该项研究由英国伦敦帝国理工大学、伯明翰大学以及德国维尔兹堡大学的研究人员合作完成。他们针对小鼠的研究发现,在缺乏Popdc蛋白的情况下,小鼠在面对压力时,其心率不会加快。这与健康小鼠的应激反应完全不同,后者会在肾上腺素增多时心跳频率加快,以保证体内的氧气供应。
Popdc蛋白位于心脏起搏细胞外膜,其被发现已有十年,因大量存在于肌肉组织中,因此这种蛋白也被称作“大力水手”蛋白。研究人员发现,Popdc蛋白会对肾上腺素发出的信号分子作出反应,进而改变细胞膜的电特性。研究人员认为这正是肾上腺素影响心跳频率的机制。
许多老年人在面对压力时常会出现心律失常的状况,并可能患上病窦综合征,这意味着他们需要安装人工起搏器。造成这种状况的原因科学家们并不十分清楚。对此,领导该研究的伦敦帝国理工大学的托马斯·布兰德教授表示,针对小鼠的新研究表明,Popdc蛋白在调节心率方面起着重要作用,而同样情况也适用于人类。
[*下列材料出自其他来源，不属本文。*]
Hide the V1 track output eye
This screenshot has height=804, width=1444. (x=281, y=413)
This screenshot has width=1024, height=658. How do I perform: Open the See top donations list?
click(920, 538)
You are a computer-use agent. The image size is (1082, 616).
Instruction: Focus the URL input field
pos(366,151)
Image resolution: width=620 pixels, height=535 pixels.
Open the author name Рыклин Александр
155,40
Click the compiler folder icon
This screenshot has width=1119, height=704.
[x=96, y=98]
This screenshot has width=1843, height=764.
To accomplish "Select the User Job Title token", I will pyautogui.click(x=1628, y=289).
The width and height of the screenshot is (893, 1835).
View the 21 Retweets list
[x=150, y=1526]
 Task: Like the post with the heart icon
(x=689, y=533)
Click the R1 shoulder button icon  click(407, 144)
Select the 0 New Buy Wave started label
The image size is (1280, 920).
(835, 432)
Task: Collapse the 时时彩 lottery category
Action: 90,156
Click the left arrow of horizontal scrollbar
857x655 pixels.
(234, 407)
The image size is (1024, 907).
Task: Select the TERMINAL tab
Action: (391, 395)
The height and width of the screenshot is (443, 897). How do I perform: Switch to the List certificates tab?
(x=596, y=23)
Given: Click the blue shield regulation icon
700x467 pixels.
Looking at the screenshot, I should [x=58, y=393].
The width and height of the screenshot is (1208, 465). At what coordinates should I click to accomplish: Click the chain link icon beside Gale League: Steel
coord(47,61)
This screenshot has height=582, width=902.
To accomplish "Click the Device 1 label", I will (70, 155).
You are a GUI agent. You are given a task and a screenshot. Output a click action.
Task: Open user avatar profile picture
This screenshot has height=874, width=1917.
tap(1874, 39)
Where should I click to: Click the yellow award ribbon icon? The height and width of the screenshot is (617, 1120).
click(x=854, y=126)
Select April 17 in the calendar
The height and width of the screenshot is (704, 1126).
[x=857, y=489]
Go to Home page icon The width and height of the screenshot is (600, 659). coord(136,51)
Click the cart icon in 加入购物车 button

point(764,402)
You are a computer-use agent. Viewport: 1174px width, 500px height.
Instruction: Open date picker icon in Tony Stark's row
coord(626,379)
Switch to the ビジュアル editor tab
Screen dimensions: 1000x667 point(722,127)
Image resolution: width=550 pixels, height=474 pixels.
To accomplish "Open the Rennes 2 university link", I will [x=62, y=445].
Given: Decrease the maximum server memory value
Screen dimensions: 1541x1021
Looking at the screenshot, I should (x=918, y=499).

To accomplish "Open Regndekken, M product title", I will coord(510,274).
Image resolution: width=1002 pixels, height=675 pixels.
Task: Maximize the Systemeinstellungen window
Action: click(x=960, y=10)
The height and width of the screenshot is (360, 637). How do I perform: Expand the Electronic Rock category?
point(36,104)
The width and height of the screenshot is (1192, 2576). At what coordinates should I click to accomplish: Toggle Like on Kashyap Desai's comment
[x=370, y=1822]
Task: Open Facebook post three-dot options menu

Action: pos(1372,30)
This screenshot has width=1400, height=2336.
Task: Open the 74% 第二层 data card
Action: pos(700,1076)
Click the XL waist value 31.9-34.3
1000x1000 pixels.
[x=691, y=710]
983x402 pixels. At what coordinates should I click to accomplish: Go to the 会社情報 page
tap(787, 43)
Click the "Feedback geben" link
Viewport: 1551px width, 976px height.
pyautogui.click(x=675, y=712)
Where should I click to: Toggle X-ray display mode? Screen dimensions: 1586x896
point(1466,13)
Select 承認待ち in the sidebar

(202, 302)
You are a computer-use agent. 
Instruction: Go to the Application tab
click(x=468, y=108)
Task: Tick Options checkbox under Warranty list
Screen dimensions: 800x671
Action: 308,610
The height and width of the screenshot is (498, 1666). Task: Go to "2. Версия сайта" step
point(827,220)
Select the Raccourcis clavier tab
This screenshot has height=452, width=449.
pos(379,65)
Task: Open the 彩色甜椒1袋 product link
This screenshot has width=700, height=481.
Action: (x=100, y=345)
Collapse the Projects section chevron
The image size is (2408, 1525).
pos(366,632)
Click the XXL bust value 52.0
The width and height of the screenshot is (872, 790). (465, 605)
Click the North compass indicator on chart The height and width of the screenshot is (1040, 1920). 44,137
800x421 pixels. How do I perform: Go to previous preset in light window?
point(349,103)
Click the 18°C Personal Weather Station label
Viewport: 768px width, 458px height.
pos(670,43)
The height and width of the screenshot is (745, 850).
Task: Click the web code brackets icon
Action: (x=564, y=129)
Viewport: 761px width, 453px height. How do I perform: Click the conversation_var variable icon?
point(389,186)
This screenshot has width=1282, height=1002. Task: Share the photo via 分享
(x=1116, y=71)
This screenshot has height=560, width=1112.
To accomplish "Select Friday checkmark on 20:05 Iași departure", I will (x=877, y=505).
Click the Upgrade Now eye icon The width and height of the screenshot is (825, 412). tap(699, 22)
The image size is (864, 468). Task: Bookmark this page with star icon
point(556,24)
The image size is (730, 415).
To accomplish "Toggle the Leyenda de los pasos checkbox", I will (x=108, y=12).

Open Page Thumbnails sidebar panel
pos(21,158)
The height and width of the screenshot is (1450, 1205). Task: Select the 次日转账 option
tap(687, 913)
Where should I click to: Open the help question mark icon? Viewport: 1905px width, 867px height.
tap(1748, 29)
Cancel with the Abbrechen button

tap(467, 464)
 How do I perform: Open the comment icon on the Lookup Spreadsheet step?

进一步的研究将会提供更多有关心律失常病因的线索,从而帮助科学家研发新的药物和疗法,以应对如病窦综合征、房颤等心率失常疾病。
Popeye domain containing proteins are essential for stress-mediated modulation of cardiac pacemaking in mice
Alexander Froese, Stephanie S. Breher, Christoph Waldeyer, Roland F.R. Schindler, Viacheslav O. Nikolaev, Susanne Rinné, Erhard Wischmeyer, Jan Schlueter, Jan Becher, Subreena Simrick, Franz Vauti, Juliane Kuhtz, Patrick Meister, Sonja Kreissl, Angela Torlopp, Sonja K. Liebig, Sandra Laakmann, Thomas D. Müller, Joachim Neumann, Juliane Stieber, Andreas Ludwig, Sebastian K. Maier, Niels Decher, Hans-Henning Arnold, Paulus Kirchhof, Larissa Fabritz and Thomas Brand
Cardiac pacemaker cells create rhythmic pulses that control heart rate; pacemaker dysfunction is a prevalent disorder in the elderly, but little is known about the underlying molecular causes. Popeye domain containing (Popdc) genes encode membrane proteins with high expression levels in cardiac myocytes and specifically in the cardiac pacemaking and conduction system. Here, we report the phenotypic analysis of mice deficient in Popdc1 or Popdc2. ECG analysis revealed severe sinus node dysfunction when freely roaming mutant animals were subjected to physical or mental stress. In both mutants, bradyarrhythmia developed in an age-dependent manner. Furthermore, we found that the conserved Popeye domain functioned as a high-affinity cAMP-binding site. Popdc proteins interacted with the potassium channel TREK-1, which led to increased cell surface expression and enhanced current density, both of which were negatively modulated by cAMP. These data indicate that Popdc proteins have an important regulatory function in heart rate dynamics that is mediated, at least in part, through cAMP binding. Mice with mutant Popdc1 and Popdc2 alleles are therefore useful models for the dissection of the mechanisms causing pacemaker dysfunction and could aid in the development of strategies for therapeutic intervention.